Most come with few housekeeping skills as they've always lived at home. It's a trade off for us as she'll happily jump on the trampoline with the girls while we get dinner ready.

Today she messed up, she said it was dress up day at school. It wasn't. I thought she was going to cry. I went into Mum mode. We got a uniform ironed in 10 minutes and dropped it off at school within 15 minutes. She still looked sad. I went to Costa and got her a cake and her favourite coffee and said don't fret. If I worried about everything I'd done wrong since they'd been born I'd never sleep.

I see her as a teenage daughter and I don't ever ask her to do major housework. She does the dishwasher as she's last to bed. She is great a doing the children's laundry. At first she ate at the table with us but now she just takes her dinner upstairs and Skypes and stuff.
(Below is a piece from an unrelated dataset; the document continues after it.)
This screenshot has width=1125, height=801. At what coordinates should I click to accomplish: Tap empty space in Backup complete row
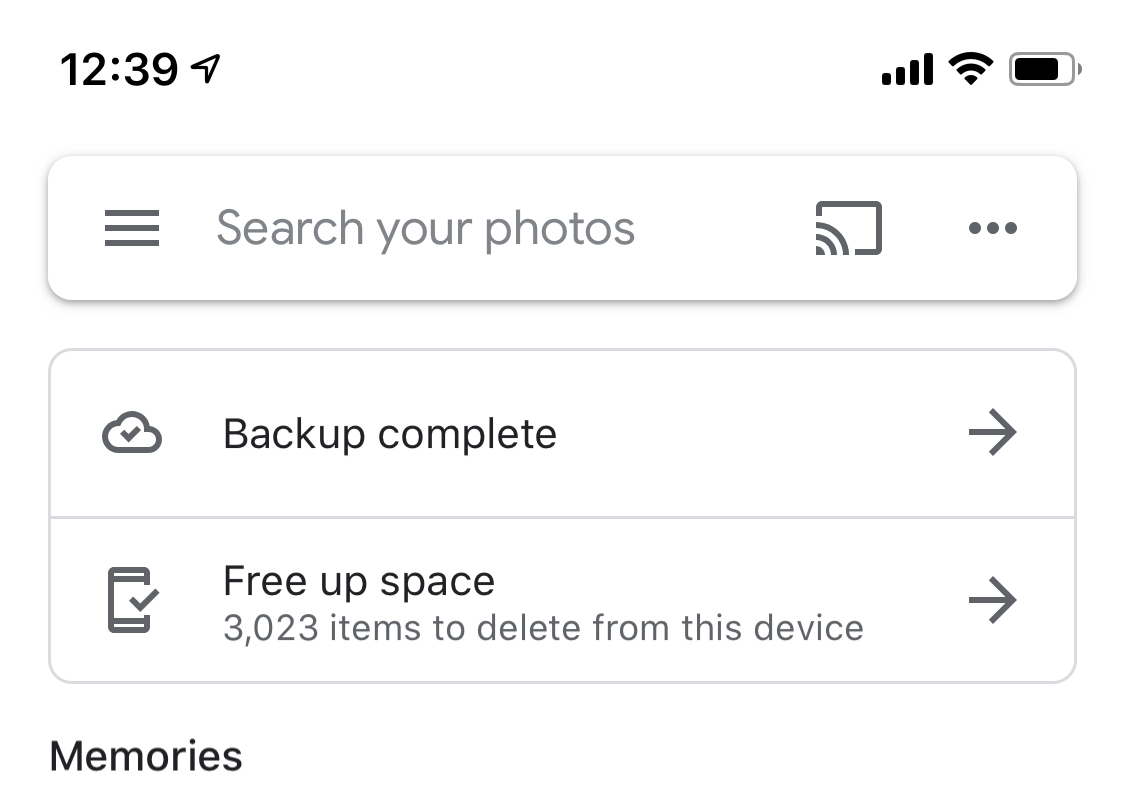[761, 434]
Give her some clear written tasks, talk about whether she wants to eat with you. Be flexible and she'll settle.

Most of mine have taken about six weeks to feel confident. My current one had very basic English so it was hard to talk, hence writing everything down (she could take it away and digest it).

Now she's fluent and we both say it's been a 50/50 experience, we got great help and she got a chance to learn English. A week is nothing for a young person living away from home.
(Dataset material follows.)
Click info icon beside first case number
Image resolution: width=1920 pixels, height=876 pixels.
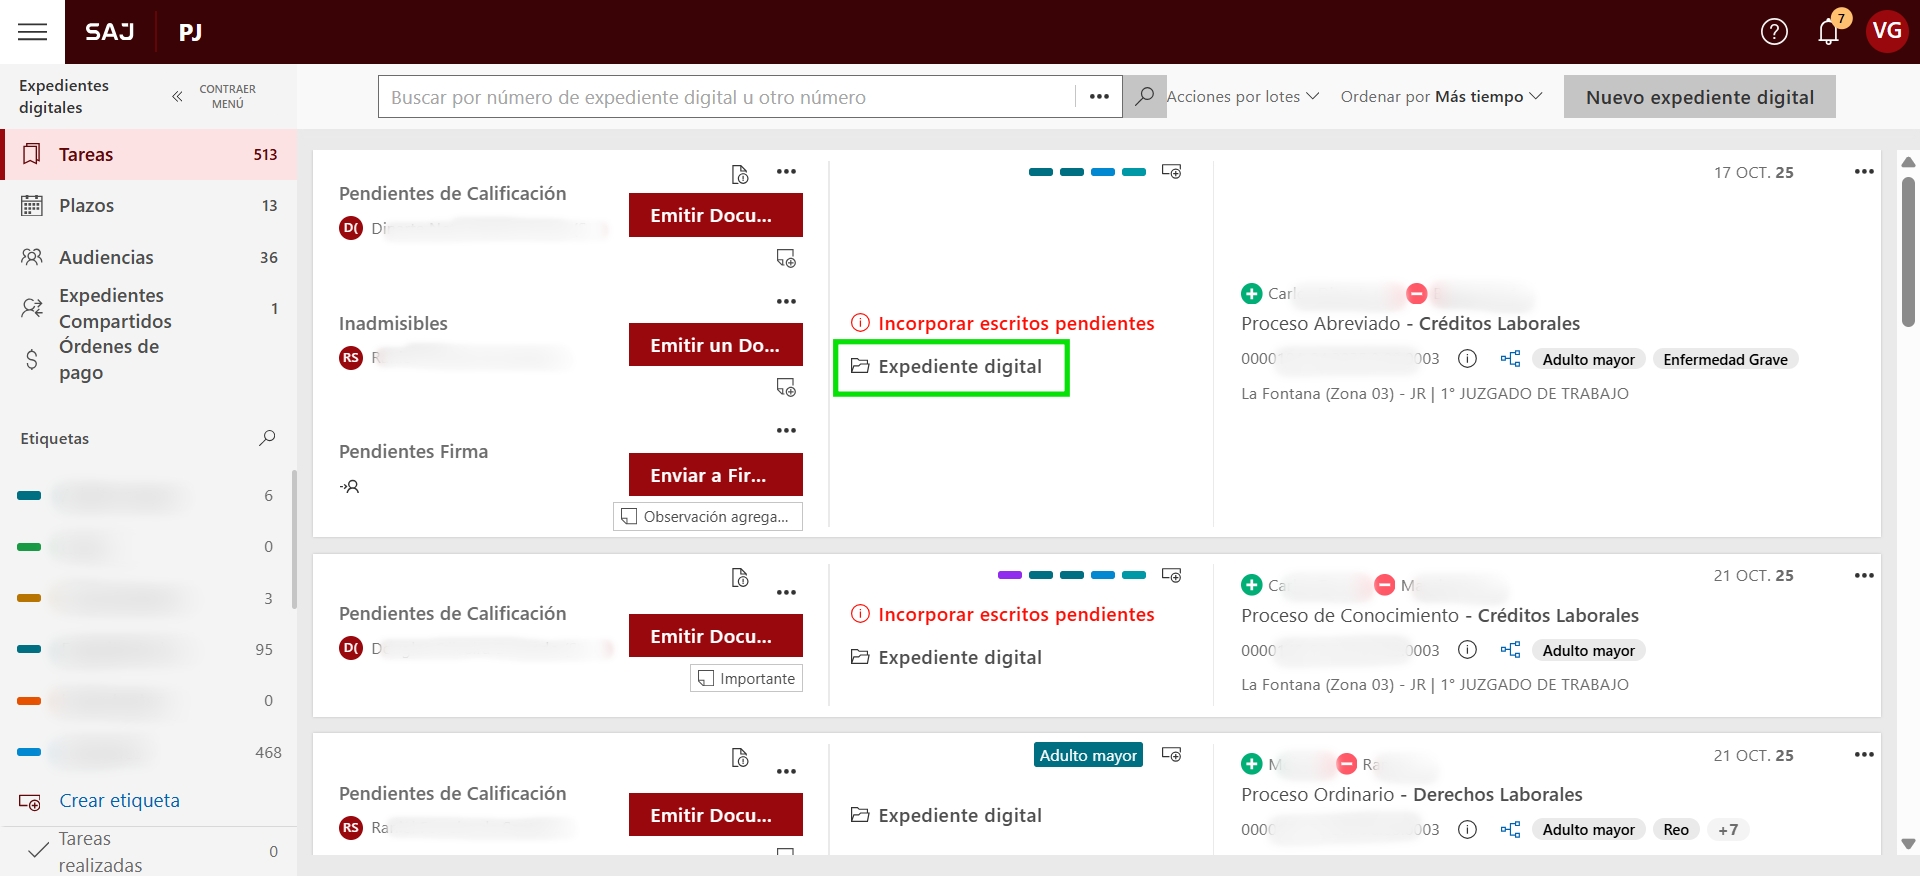1467,359
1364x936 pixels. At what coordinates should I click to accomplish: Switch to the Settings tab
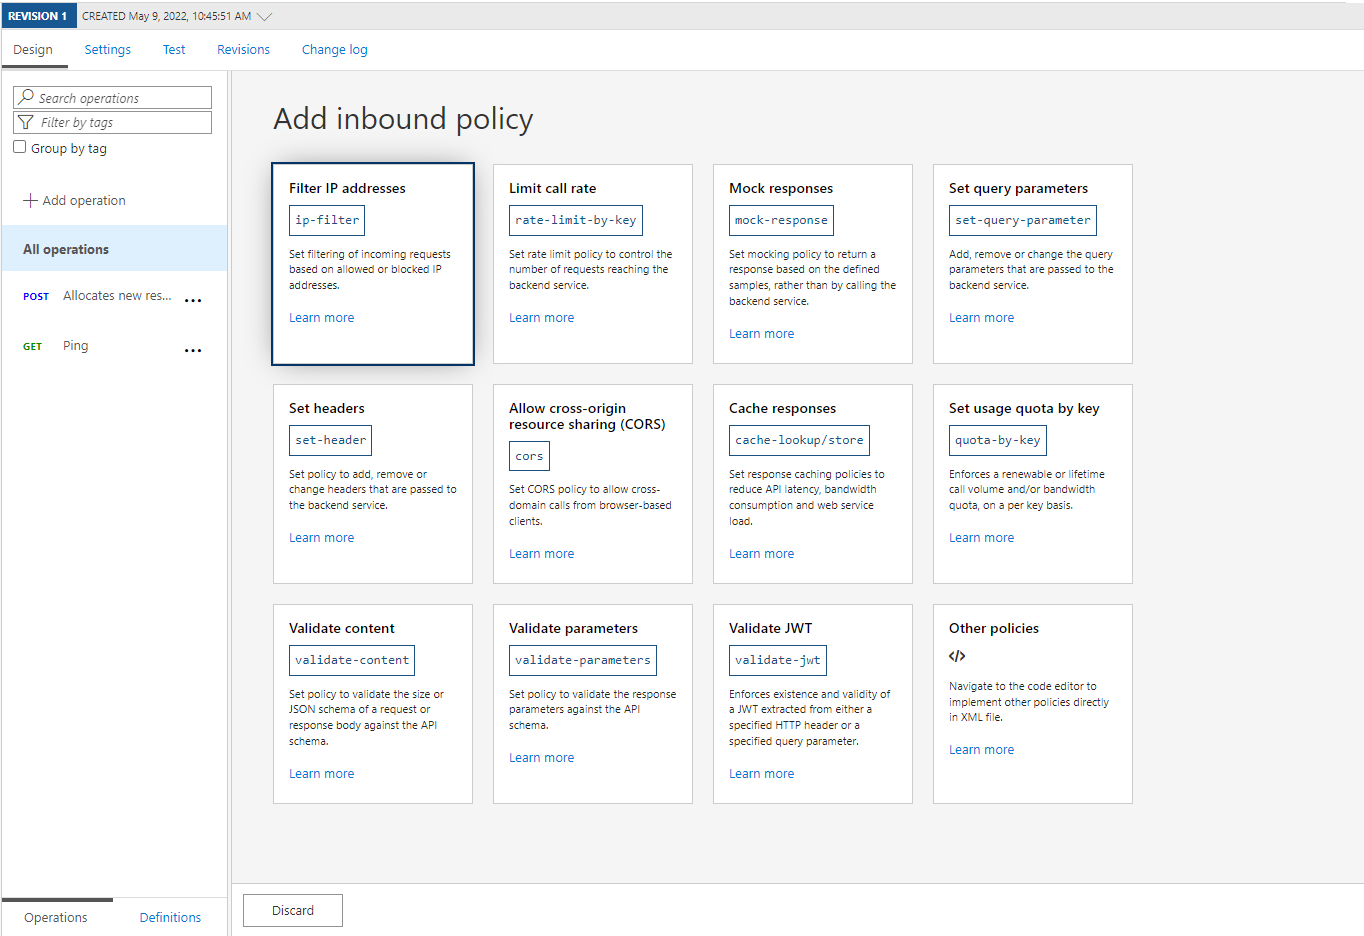click(x=107, y=50)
AnnaNimmity · 23/06/2017 13:43

I ask my au pair at the outset what she likes to eat and then I try to cater for her. I also ask her to add what she wants to the shopping list each week but I make it clear I don't buy chocolates, alcohol, loads of steaks etc. I menu plan and expect the AP to either eat the meals listed on that or make something herself from the cupboard/fridge (but not the things earmarked for the meals)

. I usually buy extra stuff for them for lunch depending on what they like .My last one used to eat alot of chicken stirfries. I also buy what they want for breakfast. Basically treat them like one of my older children.

I have a list that she can add to during the week. I've catered for coeliacs, vegans, etc before. I did have one ap who ate loads, but I just bought more bread/cheese/cereal (which is what she ate).

In relation to duties, you could write a list at the beginning of each day of what you expect her to do. Some more experienced ap's know to empty the dishwasher/tumble drier etc, but others need it spelling out. I have a cleaner on top of my au pair - she isn't expected to clean, but she's expected (like me, my kids) to keep the place tidy/wipe the sides/empty the dishwasher etc as she goes along.

Anyone in the house is welcome to use the shampoo/shower gel/toothpaste in the bathroom. Some au pairs buy their own stuff on top.

24hoursinER · 23/06/2017 23:46

Gosh, I have never brought extra or special food for any of our au pairs. I do a big weekly supermarket shop and for breakfast and lunch they eat what they want from that. At night they eat with my husband and I and have whatever we are having. But we do cook every night so that is easy for us.

I never share toiletaries either but they have their own en suite so it's never come up.